Every line in the data below that holds "computer" should be found and copied.

SUPPLIED RECORDS:
::::::
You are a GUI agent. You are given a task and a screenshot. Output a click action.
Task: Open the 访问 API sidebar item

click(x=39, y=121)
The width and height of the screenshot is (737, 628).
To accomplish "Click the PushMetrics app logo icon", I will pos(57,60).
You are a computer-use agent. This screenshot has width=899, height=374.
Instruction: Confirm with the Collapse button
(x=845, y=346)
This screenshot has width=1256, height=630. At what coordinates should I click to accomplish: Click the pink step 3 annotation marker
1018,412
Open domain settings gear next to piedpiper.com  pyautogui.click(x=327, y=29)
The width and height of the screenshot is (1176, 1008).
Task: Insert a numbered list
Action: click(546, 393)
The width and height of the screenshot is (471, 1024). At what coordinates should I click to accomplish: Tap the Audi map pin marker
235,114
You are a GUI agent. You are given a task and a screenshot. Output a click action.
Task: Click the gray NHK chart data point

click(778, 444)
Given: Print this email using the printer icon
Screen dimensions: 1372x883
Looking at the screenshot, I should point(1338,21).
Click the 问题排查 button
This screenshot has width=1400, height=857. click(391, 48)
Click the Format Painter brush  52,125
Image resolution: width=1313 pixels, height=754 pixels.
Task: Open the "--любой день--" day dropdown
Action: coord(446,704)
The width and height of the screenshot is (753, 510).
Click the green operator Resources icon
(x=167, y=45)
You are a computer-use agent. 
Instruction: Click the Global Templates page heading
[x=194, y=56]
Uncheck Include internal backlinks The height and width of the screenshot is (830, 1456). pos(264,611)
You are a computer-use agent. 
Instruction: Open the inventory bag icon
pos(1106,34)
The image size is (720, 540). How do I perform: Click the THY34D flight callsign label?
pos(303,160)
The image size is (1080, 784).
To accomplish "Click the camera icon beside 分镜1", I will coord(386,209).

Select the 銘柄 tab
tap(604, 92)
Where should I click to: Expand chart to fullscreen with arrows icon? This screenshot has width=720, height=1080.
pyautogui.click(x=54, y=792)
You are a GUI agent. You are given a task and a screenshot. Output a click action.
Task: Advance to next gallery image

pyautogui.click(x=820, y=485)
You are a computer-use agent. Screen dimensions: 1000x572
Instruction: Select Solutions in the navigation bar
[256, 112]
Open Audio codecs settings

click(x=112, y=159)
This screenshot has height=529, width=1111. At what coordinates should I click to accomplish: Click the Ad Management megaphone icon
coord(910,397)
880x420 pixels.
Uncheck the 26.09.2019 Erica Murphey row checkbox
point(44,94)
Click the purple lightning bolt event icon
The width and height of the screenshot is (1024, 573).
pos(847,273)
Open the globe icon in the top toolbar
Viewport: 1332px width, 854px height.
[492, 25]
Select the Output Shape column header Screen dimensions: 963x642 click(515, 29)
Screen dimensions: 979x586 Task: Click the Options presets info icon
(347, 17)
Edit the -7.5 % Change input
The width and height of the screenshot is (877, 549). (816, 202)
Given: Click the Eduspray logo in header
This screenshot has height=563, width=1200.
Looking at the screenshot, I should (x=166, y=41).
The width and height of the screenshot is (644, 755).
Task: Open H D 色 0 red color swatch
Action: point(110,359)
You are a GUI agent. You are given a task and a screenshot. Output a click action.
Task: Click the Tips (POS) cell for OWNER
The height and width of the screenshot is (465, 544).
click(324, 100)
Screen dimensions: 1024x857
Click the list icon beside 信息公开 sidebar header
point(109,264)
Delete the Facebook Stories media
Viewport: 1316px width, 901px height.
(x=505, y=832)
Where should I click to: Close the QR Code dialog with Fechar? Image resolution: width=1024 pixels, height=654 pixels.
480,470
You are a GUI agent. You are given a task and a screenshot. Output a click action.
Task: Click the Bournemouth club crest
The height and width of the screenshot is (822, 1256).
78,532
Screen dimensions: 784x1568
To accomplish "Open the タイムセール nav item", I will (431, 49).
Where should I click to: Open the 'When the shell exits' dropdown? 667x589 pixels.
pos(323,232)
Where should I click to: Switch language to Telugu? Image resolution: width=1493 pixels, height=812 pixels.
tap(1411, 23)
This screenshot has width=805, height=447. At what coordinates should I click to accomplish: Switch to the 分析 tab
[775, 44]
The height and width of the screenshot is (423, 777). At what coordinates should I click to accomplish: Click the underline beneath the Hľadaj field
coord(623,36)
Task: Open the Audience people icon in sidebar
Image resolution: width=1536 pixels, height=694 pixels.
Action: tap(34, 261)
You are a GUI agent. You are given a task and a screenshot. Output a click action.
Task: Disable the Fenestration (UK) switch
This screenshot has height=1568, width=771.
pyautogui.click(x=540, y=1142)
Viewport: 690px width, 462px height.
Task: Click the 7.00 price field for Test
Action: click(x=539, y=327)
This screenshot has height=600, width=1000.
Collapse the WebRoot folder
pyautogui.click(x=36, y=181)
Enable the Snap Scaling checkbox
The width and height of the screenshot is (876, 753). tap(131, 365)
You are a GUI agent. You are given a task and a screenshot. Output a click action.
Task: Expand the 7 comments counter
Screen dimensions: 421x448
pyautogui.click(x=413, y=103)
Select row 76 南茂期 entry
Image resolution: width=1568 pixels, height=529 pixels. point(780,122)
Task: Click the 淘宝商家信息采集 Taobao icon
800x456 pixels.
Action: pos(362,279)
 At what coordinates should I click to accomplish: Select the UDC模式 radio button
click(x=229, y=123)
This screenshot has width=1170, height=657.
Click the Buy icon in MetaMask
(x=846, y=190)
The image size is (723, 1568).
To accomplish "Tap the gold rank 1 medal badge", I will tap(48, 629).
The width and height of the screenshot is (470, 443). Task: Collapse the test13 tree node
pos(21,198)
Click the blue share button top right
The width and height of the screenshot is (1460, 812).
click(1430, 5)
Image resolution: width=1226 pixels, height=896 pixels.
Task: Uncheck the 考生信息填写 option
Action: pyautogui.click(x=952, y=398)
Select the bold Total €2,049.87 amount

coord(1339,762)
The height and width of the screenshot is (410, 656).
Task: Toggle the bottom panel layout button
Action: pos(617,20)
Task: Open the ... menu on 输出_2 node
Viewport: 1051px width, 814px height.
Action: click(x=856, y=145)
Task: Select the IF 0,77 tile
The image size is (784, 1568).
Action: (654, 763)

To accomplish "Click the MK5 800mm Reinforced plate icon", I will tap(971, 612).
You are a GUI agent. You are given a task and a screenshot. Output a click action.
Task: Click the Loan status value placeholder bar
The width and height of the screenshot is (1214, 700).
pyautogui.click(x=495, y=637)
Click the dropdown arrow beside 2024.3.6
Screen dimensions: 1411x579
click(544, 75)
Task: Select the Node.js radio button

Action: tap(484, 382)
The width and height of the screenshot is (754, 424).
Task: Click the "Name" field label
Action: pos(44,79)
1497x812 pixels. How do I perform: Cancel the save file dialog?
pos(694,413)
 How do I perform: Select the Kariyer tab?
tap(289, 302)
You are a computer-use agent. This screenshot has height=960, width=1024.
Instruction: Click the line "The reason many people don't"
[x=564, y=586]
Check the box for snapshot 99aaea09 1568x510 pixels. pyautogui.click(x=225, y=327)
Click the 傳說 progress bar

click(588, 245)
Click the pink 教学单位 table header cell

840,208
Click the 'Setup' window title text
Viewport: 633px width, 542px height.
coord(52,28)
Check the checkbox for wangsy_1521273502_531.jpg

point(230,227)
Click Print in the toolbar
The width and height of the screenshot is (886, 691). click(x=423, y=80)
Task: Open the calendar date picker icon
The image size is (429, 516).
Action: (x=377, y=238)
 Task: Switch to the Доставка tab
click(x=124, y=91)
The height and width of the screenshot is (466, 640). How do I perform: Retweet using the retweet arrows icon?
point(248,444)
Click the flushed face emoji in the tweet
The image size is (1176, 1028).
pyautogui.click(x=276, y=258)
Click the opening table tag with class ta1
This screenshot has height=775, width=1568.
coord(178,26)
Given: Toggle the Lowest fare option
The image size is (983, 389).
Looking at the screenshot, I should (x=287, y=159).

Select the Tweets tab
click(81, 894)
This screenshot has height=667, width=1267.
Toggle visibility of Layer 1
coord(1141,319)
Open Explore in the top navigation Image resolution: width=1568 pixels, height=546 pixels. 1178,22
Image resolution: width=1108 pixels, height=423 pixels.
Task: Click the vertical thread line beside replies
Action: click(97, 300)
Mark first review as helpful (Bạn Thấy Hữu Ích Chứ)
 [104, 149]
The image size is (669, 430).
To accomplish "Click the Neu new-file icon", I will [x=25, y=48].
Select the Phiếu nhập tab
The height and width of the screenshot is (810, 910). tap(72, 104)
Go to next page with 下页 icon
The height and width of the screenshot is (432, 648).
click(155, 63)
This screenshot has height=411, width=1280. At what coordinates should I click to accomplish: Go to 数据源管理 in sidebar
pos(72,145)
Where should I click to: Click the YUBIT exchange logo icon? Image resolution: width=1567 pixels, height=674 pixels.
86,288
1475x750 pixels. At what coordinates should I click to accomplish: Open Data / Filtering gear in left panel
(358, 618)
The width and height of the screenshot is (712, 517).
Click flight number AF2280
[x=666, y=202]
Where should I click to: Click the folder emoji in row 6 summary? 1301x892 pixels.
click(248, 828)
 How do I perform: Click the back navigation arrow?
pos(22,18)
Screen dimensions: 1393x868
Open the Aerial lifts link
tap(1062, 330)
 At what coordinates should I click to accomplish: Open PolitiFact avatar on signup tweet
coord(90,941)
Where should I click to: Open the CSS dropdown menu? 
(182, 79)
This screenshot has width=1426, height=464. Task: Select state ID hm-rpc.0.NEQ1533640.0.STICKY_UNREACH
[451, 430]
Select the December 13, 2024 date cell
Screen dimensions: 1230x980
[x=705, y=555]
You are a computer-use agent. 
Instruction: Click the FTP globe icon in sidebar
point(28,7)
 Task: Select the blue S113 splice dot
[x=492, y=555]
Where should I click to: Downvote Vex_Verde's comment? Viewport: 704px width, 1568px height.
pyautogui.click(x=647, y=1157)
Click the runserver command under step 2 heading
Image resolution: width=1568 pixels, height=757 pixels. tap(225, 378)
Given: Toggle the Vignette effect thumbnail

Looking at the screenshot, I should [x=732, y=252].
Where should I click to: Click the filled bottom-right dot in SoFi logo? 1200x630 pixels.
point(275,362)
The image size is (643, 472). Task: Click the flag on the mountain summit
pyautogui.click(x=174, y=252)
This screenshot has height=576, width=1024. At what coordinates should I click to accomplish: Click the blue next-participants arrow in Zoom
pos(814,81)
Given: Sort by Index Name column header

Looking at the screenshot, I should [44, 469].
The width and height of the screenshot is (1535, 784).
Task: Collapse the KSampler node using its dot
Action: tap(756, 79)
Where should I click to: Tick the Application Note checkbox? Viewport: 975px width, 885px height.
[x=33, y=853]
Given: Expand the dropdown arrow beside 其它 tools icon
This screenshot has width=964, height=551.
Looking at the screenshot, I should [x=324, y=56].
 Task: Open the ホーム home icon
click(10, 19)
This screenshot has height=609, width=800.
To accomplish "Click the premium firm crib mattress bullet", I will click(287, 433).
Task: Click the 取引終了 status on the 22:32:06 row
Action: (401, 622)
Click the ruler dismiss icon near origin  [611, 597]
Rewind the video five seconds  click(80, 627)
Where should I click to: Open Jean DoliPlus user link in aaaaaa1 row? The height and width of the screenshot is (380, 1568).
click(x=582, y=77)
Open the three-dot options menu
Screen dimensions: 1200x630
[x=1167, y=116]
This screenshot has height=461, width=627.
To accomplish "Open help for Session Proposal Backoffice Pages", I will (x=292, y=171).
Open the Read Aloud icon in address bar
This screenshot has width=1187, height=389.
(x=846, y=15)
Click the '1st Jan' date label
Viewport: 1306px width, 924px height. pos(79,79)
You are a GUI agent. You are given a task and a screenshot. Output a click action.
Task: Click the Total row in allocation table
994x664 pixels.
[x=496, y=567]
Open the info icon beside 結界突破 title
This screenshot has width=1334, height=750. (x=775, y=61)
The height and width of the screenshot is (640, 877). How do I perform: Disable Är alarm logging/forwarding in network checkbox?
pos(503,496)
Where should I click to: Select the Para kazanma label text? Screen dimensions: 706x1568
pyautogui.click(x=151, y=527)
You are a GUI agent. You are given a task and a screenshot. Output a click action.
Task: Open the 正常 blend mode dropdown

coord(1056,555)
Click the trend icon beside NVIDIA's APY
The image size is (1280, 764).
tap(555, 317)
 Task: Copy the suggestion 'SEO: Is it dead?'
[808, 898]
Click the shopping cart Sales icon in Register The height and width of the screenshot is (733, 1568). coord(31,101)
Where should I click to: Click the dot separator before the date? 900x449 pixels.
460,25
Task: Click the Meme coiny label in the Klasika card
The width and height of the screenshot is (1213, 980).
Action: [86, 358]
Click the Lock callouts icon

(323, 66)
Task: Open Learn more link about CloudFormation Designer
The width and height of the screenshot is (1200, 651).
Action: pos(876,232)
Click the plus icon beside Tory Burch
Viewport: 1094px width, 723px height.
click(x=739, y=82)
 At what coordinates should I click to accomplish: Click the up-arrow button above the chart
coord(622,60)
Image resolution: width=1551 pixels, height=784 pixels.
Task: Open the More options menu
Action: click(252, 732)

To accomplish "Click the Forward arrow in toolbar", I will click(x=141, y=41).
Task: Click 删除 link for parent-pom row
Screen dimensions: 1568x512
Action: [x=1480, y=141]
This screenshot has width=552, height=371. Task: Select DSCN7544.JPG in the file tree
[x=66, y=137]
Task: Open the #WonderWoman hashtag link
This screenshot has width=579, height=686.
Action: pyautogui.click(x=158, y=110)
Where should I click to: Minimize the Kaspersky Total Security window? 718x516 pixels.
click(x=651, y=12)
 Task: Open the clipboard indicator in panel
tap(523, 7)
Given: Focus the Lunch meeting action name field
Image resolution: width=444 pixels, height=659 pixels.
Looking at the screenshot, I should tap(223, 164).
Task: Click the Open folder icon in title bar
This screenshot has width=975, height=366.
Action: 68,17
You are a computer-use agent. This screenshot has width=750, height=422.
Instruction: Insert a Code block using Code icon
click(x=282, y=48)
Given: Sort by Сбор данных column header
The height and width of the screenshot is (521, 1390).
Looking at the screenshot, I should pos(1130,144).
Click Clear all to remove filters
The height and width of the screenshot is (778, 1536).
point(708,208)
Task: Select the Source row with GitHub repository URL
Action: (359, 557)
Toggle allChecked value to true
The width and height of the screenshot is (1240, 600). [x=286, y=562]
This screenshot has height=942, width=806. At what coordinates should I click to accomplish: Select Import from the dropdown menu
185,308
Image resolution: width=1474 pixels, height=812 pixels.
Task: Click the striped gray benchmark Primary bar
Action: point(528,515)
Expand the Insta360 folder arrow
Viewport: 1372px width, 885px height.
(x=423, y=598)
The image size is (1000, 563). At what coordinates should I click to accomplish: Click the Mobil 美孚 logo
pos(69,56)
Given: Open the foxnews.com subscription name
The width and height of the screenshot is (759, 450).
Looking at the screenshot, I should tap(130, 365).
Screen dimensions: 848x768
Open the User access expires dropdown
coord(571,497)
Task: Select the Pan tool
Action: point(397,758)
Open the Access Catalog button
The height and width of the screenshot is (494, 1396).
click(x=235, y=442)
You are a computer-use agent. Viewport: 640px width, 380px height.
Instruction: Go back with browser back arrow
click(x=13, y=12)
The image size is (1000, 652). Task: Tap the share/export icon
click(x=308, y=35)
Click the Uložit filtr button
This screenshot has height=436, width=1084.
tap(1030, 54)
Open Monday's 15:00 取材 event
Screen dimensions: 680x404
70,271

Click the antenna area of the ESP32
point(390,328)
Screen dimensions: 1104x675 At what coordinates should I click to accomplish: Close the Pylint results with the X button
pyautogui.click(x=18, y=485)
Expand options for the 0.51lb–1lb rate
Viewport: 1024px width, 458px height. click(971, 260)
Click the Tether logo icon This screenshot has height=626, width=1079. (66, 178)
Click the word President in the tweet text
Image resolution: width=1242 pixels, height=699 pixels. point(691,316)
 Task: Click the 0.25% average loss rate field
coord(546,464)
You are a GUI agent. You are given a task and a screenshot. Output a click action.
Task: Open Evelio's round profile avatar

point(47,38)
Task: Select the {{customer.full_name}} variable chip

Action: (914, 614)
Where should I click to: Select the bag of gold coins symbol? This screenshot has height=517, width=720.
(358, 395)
::::::
RESULT:
You are a computer-use agent. This screenshot has width=899, height=374.
You are a computer-use agent. 
You are a computer-use agent. 
You are a computer-use agent. Screen dimensions: 1000x572
You are a computer-use agent. This screenshot has height=960, width=1024.
You are a computer-use agent. 
You are a computer-use agent. This screenshot has width=750, height=422.
You are a computer-use agent. Viewport: 640px width, 380px height.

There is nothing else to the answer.